■ **REQUIRED ACTION**: Give back the full listing exactly as written.
========
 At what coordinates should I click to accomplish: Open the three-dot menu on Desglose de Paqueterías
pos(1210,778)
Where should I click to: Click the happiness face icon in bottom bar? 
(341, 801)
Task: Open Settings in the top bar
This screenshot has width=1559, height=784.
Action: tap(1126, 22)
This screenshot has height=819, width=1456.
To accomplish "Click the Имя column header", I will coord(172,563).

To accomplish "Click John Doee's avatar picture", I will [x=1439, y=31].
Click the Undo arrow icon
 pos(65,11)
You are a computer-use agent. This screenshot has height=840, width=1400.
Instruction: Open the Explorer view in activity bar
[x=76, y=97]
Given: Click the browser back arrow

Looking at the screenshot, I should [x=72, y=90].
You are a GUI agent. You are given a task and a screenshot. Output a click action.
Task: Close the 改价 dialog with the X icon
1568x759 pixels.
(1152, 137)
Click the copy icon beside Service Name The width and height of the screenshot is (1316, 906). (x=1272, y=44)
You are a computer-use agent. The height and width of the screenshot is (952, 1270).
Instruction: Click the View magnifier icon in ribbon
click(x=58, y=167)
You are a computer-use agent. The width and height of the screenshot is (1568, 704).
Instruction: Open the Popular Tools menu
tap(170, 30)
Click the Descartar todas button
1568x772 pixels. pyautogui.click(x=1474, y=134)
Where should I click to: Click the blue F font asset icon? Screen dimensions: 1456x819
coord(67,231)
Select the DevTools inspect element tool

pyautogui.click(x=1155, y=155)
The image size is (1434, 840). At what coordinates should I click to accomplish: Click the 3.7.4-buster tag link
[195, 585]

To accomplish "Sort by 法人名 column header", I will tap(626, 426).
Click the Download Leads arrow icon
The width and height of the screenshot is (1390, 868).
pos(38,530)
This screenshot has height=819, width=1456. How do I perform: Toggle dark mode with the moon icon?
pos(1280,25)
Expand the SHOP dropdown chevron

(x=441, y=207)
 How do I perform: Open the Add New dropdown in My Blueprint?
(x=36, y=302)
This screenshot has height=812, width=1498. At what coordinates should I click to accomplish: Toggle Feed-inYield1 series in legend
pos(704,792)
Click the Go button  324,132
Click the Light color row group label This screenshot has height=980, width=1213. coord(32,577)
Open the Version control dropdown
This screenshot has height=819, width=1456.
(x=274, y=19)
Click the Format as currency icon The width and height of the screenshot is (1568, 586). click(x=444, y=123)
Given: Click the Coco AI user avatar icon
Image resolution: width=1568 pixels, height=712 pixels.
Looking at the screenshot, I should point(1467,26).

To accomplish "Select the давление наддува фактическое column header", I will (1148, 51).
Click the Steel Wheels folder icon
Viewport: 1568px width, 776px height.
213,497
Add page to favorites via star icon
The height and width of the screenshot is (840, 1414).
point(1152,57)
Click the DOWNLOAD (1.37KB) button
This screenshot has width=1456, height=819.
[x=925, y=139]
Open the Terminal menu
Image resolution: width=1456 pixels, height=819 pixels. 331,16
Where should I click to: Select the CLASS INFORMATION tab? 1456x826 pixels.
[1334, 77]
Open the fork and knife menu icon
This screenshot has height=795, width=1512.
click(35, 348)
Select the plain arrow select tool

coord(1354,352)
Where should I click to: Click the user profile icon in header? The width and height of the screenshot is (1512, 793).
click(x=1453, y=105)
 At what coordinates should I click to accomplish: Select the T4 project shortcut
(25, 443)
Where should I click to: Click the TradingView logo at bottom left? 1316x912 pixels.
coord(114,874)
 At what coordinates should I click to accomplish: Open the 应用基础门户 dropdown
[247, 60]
========
■ **WRITTEN SOLUTION**:
 At what coordinates should I click to accomplish: Open the three-dot menu on Desglose de Paqueterías
pos(1210,778)
Where should I click to: Click the happiness face icon in bottom bar? 
(341, 801)
Task: Open Settings in the top bar
This screenshot has width=1559, height=784.
Action: tap(1126, 22)
This screenshot has height=819, width=1456.
To accomplish "Click the Имя column header", I will coord(172,563).

To accomplish "Click John Doee's avatar picture", I will [x=1439, y=31].
Click the Undo arrow icon
 pos(65,11)
You are a computer-use agent. This screenshot has height=840, width=1400.
Instruction: Open the Explorer view in activity bar
[x=76, y=97]
Given: Click the browser back arrow

Looking at the screenshot, I should [x=72, y=90].
You are a GUI agent. You are given a task and a screenshot. Output a click action.
Task: Close the 改价 dialog with the X icon
1568x759 pixels.
(1152, 137)
Click the copy icon beside Service Name The width and height of the screenshot is (1316, 906). (x=1272, y=44)
You are a computer-use agent. The height and width of the screenshot is (952, 1270).
Instruction: Click the View magnifier icon in ribbon
click(x=58, y=167)
You are a computer-use agent. The width and height of the screenshot is (1568, 704).
Instruction: Open the Popular Tools menu
tap(170, 30)
Click the Descartar todas button
1568x772 pixels. pyautogui.click(x=1474, y=134)
Where should I click to: Click the blue F font asset icon? Screen dimensions: 1456x819
coord(67,231)
Select the DevTools inspect element tool

pyautogui.click(x=1155, y=155)
The image size is (1434, 840). At what coordinates should I click to accomplish: Click the 3.7.4-buster tag link
[195, 585]

To accomplish "Sort by 法人名 column header", I will tap(626, 426).
Click the Download Leads arrow icon
The width and height of the screenshot is (1390, 868).
pos(38,530)
This screenshot has height=819, width=1456. How do I perform: Toggle dark mode with the moon icon?
pos(1280,25)
Expand the SHOP dropdown chevron

(x=441, y=207)
 How do I perform: Open the Add New dropdown in My Blueprint?
(x=36, y=302)
This screenshot has height=812, width=1498. At what coordinates should I click to accomplish: Toggle Feed-inYield1 series in legend
pos(704,792)
Click the Go button  324,132
Click the Light color row group label This screenshot has height=980, width=1213. coord(32,577)
Open the Version control dropdown
This screenshot has height=819, width=1456.
(x=274, y=19)
Click the Format as currency icon The width and height of the screenshot is (1568, 586). click(x=444, y=123)
Given: Click the Coco AI user avatar icon
Image resolution: width=1568 pixels, height=712 pixels.
Looking at the screenshot, I should point(1467,26).

To accomplish "Select the давление наддува фактическое column header", I will (1148, 51).
Click the Steel Wheels folder icon
Viewport: 1568px width, 776px height.
213,497
Add page to favorites via star icon
The height and width of the screenshot is (840, 1414).
point(1152,57)
Click the DOWNLOAD (1.37KB) button
This screenshot has width=1456, height=819.
[x=925, y=139]
Open the Terminal menu
Image resolution: width=1456 pixels, height=819 pixels. 331,16
Where should I click to: Select the CLASS INFORMATION tab? 1456x826 pixels.
[1334, 77]
Open the fork and knife menu icon
This screenshot has height=795, width=1512.
click(35, 348)
Select the plain arrow select tool

coord(1354,352)
Where should I click to: Click the user profile icon in header? The width and height of the screenshot is (1512, 793).
click(x=1453, y=105)
 At what coordinates should I click to accomplish: Select the T4 project shortcut
(25, 443)
Where should I click to: Click the TradingView logo at bottom left? 1316x912 pixels.
coord(114,874)
 At what coordinates should I click to accomplish: Open the 应用基础门户 dropdown
[247, 60]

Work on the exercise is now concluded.